De volgende dag houden we het drukke westen voor gezien en rijden
we naar de ruige, rotsachtige oostkust. Het is het oudste, minst
bekende deel van Aruba en stemt de natuurliefhebber gelukkig. In
deze vulkanische wieg van het eiland ligt Nationaal Park Arikok,
dat nog het meeste aan het Amerikaanse wilde westen doet denken.

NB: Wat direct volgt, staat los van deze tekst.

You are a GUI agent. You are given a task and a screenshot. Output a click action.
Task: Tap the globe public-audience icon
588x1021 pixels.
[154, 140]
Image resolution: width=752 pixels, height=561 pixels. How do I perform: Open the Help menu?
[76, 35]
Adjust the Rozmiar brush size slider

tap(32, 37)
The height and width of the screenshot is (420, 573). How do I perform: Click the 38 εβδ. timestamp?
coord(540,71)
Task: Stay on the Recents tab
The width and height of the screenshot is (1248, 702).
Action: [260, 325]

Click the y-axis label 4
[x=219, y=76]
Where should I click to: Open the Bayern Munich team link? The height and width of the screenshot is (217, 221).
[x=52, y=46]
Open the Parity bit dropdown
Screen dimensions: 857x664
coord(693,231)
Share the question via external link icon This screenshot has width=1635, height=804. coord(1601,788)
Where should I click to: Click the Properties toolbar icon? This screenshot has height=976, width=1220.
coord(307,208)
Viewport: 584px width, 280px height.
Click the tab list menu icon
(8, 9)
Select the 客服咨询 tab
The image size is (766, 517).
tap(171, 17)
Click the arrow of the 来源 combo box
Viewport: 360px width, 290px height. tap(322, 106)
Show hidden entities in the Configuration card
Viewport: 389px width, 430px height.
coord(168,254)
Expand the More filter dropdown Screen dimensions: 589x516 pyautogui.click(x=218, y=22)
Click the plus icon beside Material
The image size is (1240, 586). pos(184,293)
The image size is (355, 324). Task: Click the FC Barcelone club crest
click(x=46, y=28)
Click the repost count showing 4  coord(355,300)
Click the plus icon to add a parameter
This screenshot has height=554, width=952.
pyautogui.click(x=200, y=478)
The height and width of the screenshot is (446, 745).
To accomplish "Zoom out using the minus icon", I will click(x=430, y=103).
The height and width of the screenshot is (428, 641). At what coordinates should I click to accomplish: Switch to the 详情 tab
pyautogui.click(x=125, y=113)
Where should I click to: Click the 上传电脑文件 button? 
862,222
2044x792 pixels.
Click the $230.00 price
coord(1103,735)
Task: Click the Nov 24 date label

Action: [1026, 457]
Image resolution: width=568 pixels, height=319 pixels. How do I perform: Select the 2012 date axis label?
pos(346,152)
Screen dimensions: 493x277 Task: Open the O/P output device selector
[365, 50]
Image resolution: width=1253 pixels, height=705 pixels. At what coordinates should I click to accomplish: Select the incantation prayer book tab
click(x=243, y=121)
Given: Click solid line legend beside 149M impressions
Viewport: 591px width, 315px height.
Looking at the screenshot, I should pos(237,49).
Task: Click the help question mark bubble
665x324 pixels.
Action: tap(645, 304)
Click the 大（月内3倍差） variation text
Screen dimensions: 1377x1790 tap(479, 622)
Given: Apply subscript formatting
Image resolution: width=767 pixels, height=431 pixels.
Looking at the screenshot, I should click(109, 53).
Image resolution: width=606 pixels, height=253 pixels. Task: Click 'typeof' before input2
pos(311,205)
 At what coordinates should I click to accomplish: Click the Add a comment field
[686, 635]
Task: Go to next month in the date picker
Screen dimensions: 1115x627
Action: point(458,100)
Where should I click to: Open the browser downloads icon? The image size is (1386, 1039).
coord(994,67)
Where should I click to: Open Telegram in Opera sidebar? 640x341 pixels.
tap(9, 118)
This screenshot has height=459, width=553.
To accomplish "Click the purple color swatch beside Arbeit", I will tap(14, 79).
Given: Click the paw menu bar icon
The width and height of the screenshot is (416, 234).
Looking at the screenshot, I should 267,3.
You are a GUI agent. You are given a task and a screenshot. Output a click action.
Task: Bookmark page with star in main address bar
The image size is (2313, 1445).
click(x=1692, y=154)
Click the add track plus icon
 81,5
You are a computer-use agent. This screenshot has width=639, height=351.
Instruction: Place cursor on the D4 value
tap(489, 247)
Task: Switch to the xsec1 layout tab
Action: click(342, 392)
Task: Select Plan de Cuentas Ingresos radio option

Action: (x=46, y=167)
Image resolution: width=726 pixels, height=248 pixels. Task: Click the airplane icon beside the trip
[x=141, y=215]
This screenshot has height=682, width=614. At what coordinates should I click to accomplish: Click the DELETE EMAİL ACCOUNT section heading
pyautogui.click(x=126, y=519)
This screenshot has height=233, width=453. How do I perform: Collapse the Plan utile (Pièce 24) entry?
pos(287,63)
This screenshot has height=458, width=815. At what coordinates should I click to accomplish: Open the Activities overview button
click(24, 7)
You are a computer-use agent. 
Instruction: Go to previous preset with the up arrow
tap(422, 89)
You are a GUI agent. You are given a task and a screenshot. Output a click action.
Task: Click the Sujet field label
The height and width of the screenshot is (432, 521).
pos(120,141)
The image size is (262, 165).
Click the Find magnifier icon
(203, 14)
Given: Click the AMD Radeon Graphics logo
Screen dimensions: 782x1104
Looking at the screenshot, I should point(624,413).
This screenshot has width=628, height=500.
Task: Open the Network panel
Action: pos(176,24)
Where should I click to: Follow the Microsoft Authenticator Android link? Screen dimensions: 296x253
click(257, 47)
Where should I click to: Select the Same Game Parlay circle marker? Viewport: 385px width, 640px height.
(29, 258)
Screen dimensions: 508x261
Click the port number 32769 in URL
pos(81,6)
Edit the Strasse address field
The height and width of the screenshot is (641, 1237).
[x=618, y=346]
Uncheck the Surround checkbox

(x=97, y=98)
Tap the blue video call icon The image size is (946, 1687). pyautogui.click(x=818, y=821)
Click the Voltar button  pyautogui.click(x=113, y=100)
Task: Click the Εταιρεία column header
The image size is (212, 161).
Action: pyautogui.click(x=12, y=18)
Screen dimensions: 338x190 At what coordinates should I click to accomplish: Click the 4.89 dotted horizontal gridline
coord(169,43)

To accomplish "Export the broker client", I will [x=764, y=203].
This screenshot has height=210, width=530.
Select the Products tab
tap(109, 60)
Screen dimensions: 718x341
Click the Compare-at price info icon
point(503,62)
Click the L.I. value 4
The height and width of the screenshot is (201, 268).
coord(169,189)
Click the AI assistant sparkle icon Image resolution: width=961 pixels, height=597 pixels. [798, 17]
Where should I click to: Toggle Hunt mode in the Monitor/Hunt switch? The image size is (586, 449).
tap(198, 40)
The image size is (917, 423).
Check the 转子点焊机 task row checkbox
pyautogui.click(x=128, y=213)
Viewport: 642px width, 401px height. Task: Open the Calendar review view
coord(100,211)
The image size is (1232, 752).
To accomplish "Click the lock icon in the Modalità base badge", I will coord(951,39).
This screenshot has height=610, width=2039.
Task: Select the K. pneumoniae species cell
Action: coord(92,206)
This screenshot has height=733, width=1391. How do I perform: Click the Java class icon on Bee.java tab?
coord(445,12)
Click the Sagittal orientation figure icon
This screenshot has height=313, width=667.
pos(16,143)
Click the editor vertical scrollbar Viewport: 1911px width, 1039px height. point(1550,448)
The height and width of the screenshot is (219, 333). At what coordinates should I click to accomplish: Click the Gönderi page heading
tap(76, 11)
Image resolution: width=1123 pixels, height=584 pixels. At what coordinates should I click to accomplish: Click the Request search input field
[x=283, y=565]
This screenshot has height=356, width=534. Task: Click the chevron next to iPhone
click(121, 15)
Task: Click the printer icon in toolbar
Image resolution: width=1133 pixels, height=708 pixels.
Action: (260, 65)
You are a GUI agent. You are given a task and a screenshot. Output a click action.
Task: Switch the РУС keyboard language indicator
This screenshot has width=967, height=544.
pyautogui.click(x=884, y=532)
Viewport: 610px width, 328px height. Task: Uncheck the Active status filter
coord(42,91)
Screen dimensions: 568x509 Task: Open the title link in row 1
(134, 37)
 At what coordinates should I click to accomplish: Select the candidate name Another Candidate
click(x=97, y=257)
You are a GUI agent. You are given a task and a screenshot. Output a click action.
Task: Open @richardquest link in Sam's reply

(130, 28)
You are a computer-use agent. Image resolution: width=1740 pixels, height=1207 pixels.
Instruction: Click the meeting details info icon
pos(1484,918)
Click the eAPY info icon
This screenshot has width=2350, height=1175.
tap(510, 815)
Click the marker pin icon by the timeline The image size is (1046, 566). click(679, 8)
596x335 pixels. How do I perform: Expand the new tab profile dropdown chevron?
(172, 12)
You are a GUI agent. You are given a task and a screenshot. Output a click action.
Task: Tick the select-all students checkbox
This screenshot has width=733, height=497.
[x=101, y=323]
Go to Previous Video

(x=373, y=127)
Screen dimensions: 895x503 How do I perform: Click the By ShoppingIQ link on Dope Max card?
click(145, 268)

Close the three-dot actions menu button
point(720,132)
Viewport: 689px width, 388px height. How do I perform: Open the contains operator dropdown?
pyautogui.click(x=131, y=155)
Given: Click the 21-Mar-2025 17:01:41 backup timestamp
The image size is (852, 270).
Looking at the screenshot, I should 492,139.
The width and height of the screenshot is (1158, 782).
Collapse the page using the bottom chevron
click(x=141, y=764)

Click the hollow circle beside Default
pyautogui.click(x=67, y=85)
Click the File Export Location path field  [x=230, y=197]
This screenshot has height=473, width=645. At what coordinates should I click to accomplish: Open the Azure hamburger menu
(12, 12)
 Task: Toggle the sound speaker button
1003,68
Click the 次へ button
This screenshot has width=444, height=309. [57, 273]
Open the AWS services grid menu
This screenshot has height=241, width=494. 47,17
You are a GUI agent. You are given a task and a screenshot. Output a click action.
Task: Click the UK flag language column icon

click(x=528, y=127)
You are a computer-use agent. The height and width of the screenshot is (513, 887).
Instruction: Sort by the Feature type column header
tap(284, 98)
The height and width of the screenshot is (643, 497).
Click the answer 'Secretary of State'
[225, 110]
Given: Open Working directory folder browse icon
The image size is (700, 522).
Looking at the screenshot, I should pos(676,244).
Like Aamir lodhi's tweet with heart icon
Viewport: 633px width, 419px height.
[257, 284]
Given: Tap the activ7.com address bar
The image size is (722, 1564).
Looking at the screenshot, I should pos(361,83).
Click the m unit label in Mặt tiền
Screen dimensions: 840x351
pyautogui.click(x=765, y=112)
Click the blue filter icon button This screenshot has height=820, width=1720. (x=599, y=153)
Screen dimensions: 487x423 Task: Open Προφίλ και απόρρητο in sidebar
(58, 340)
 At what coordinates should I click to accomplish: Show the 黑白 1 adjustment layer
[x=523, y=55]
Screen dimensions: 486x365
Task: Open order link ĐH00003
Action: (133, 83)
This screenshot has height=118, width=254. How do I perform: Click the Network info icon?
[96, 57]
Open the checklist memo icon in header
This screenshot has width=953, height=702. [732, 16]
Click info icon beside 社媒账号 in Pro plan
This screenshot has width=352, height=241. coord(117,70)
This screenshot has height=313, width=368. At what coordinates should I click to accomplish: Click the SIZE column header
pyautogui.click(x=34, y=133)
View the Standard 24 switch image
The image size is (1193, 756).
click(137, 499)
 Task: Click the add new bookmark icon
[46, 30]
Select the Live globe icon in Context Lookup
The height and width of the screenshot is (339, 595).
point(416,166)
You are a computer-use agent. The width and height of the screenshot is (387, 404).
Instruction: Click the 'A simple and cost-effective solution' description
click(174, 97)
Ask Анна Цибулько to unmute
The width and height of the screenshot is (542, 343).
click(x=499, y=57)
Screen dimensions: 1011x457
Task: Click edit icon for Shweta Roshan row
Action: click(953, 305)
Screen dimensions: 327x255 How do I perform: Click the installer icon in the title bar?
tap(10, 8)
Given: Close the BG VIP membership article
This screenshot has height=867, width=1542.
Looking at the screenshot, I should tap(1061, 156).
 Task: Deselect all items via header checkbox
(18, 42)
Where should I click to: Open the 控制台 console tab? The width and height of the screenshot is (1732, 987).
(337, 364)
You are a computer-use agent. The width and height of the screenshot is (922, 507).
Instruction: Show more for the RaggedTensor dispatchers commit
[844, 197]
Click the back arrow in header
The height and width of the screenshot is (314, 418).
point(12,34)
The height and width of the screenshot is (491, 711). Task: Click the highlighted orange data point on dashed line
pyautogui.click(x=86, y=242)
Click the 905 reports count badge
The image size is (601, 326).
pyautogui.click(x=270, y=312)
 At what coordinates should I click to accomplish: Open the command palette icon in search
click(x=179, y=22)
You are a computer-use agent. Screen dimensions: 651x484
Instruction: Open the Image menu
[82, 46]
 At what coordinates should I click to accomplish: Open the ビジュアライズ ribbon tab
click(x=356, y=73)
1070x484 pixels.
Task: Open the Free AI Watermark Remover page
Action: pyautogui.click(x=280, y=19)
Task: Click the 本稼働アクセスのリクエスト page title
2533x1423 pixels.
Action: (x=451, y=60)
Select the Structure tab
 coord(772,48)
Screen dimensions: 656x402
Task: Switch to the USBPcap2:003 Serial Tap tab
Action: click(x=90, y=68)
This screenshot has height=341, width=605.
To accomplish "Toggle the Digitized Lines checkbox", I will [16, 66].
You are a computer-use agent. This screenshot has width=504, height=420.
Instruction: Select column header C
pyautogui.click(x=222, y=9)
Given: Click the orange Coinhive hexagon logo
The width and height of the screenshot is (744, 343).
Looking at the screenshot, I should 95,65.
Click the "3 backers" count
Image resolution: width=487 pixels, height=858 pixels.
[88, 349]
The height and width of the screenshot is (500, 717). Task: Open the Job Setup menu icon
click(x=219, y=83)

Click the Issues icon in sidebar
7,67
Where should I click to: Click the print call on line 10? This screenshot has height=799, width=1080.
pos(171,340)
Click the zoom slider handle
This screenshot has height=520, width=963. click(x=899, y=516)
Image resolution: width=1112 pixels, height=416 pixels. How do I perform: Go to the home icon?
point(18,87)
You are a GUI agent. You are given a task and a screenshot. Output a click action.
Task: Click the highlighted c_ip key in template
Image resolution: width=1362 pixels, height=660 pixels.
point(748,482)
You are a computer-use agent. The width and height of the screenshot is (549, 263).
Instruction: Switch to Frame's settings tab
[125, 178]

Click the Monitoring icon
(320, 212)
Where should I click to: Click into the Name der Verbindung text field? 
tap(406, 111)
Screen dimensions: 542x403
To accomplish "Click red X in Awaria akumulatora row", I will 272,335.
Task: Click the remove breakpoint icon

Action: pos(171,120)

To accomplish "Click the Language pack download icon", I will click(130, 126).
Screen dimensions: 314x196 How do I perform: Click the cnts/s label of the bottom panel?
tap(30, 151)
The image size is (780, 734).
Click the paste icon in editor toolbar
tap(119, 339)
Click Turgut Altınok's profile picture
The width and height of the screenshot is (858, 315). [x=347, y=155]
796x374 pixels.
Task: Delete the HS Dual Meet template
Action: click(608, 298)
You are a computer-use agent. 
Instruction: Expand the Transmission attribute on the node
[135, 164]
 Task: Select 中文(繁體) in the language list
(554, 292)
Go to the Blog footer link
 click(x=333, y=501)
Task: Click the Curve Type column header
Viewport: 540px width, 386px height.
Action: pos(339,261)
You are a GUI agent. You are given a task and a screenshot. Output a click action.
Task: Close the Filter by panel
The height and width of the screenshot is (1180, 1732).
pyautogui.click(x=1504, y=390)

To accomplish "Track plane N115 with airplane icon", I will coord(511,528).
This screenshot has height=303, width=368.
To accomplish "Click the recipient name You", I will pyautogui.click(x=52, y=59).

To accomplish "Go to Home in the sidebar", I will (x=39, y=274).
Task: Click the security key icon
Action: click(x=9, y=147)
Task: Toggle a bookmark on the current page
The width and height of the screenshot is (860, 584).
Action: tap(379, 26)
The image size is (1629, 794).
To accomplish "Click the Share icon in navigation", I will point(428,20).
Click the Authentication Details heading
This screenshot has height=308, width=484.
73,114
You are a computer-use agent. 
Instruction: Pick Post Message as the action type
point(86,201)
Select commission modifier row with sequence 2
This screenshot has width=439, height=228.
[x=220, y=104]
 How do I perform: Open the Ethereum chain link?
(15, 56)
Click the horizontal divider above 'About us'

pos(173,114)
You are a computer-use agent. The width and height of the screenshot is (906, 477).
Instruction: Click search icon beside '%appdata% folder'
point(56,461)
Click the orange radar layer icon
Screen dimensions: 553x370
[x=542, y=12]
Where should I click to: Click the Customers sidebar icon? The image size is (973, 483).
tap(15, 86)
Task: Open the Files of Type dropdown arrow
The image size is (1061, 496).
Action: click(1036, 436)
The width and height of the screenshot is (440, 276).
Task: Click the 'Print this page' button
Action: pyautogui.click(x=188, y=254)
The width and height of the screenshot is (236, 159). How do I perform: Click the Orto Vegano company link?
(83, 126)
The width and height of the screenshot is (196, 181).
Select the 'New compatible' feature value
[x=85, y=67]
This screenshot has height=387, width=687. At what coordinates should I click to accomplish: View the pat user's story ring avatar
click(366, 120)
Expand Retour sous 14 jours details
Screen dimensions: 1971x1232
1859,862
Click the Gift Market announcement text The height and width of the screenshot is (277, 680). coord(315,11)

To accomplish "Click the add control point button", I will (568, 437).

Cactussen – orgelpijpen en prickly pears – zover het oog reikt. De
rust is overweldigend. Officieel is het sinds 1995 een beschermd
gebied, maar dat betekent niet dat dieren hier niets van mensen te
vrezen hebben. Tijdens een tocht te paard wijst onze gids op een
slang, die even verderop tussen verdorde takken wegkruipt. ‘Dat is
een boa’, merkt hij doodleuk op. ‘Geen inheemse slang, maar
binnengedrongen vanuit Zuid-Amerika.’ Ik bijt op mijn tong terwijl
hij uitlegt dat de wurgslangen een ware plaag vormen. ‘Ze
verslinden alles wat op hun weg komt. Van de regering mogen we ze
doodmaken.’ Ik vraag me af of dit een weloverwogen onderdeel is van
het Arubaanse natuurbeleid, totdat onze gids vertelt dat we na ons
tochtje ook quads kunnen huren om door het park te crossen. Als ik
aan het eind van de dag per ongeluk in een casino verzeild raak,
waar Amerikaanse toeristen als onder hypnose geld in gokkasten
duwen, weet ik dat het tijd is om te vertrekken – het enige groen
wat op dit eiland telt, is het dollarbiljet. Aruba lijkt zichzelf
kwijt te zijn geraakt.
Lees het volledige artikel in Columbus Magazine Editie
19
Klik om te kijken of de papieren
editie of
de digitale
editie nog
beschikbaar is.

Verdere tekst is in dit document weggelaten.